EXTRACT TO READ:
* * * *

Question

Using `int sec x dx = ln|sec x + tan x | + c` , find `int 1/ sqrt (2x^2 - 4) dx` using suitable trigonometric substitution?

Answer 1

`int \ 1/sqrt(2x^2-4) \ dx = (sqrt2)/2 \ ln | x+sqrt( (x^2-2) ) | + C`

Explanation:

We seek:

`I = int \ 1/sqrt(2x^2-4) \ dx`
`\ \ = int \ 1 / sqrt( 4(1/2x^2-1 ) ) \ dx`
`\ \ = 1/2 \ int \ 1 / (sqrt( (x/sqrt(2))^2-1 ) ) \ dx`

Comparing with the trig identity `tan^2 A -= sec^2A-1`, Consider a substitution of the form:

`x/sqrt(2) = sec theta => dx/(d theta) = sqrt(2) sec theta tan theta`

If we substitute this into our integral we have:

`I = 1/2 \ int \ 1 / (sqrt( sec^2theta-1 ) ) \ sqrt(2) sec theta tan theta \ d theta`

`\ \ = (sqrt2)/2 \ int \ (sec theta tan theta) / (sqrt( tan^2 theta ) ) \ d theta`

`\ \ = (sqrt2)/2 \ int \ (sec theta tan theta) / (tan theta ) \ d theta`

`\ \ = (sqrt2)/2 \ int \ sec theta \ d theta`

`\ \ = (sqrt2)/2 \ ln|sectheta+tantheta| + A`

Again Using `tan^2 A -= sec^2A-1` we have:

`tan^2 theta -= x^2/2 - 1 = (x^2-2)/2`
`=> tan theta = sqrt( (x^2-2)/2 )`

And using the above results to restore the substitution we have:

`I = (sqrt2)/2 \ ln |x/sqrt(2)+sqrt( (x^2-2)/2 )| + A`
`\ \ = (sqrt2)/2 \ ln | 1/sqrt(2) ( x+sqrt( (x^2-2) ) ) | + A`
`\ \ = (sqrt2)/2 ln(1/sqrt(2)) + (sqrt2)/2 \ ln | x+sqrt( (x^2-2) ) | + A`
`\ \ = (sqrt2)/2 \ ln | x+sqrt( (x^2-2) ) | + C`

* * * *

WHAT YOU HAVE TO DO:
In the worked integral above:
(a) Which trigonometric identity is the integrand compared with before the substitution is chosen?
(b) What is x/√2 set equal to in the substitution?
(c) What final result is given for the integral?

DATA SEGMENT:
* * * *

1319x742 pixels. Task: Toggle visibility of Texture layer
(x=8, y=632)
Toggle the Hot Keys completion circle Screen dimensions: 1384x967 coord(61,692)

* * * *

OUTPUT FOR THIS EXERCISE:
(a) tan²A ≡ sec²A − 1
(b) sec θ
(c) (√2/2) ln|x + √(x² − 2)| + C